UNE MINORITÉ QUI NUIT À LA MAJORITÉ
On a envie de croire que la plupart des restaurateurs sont passionnés et honnêtes. Mais quelques pratiques douteuses (plats industriels revendus comme « maison », surgelé non signalé, additions gonflées…) suffisent à alimenter une réputation globale.

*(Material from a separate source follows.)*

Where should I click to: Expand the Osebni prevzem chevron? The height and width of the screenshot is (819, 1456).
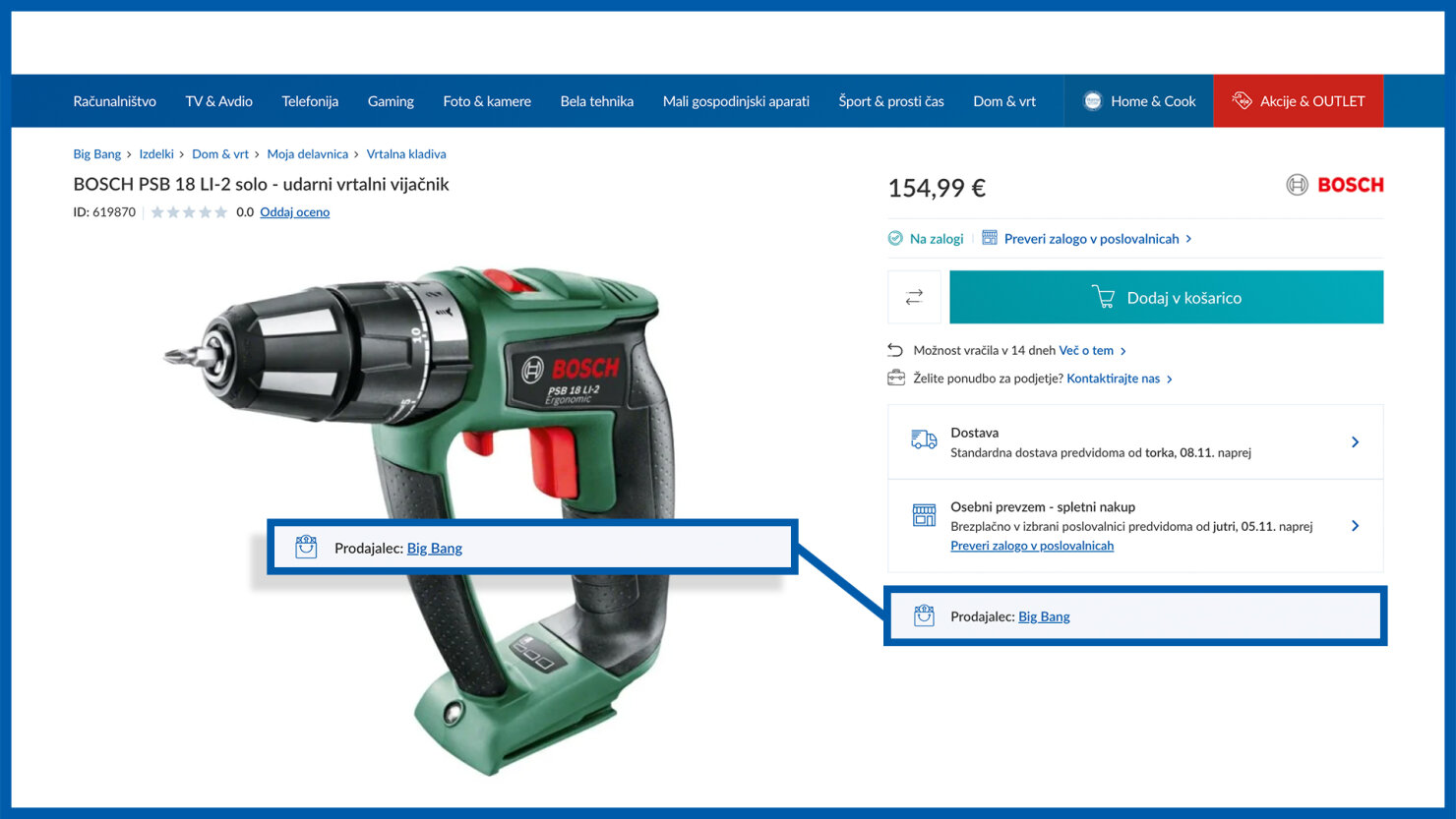[x=1355, y=526]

En résumé, cette mauvaise image est le fruit d’une méfiance ancienne, renforcée par des attentes élevées et des perceptions ponctuelles négatives qui se diffusent vite. Historiquement, c’est un peu le même problème que celui des hôteliers ou des taxis : quand le client est de passage et qu’il ne reviendra pas, la tentation de le « charger » a laissé des traces dans l’imaginaire collectif.
QUID DES FERMETURES DE RESTAURANTS ?
Les organisations professionnelles parlent de 25 fermetures de restaurants par jour en France. C’est sans compter les créations de restaurants. Car s’il y avait 103.200 établissements en 2019, il en existait 137.830 en 2024, soit 33 % de plus (source Insee). On compte 9.388 restaurants traditionnels avec service à table à avoir fermé depuis 2022.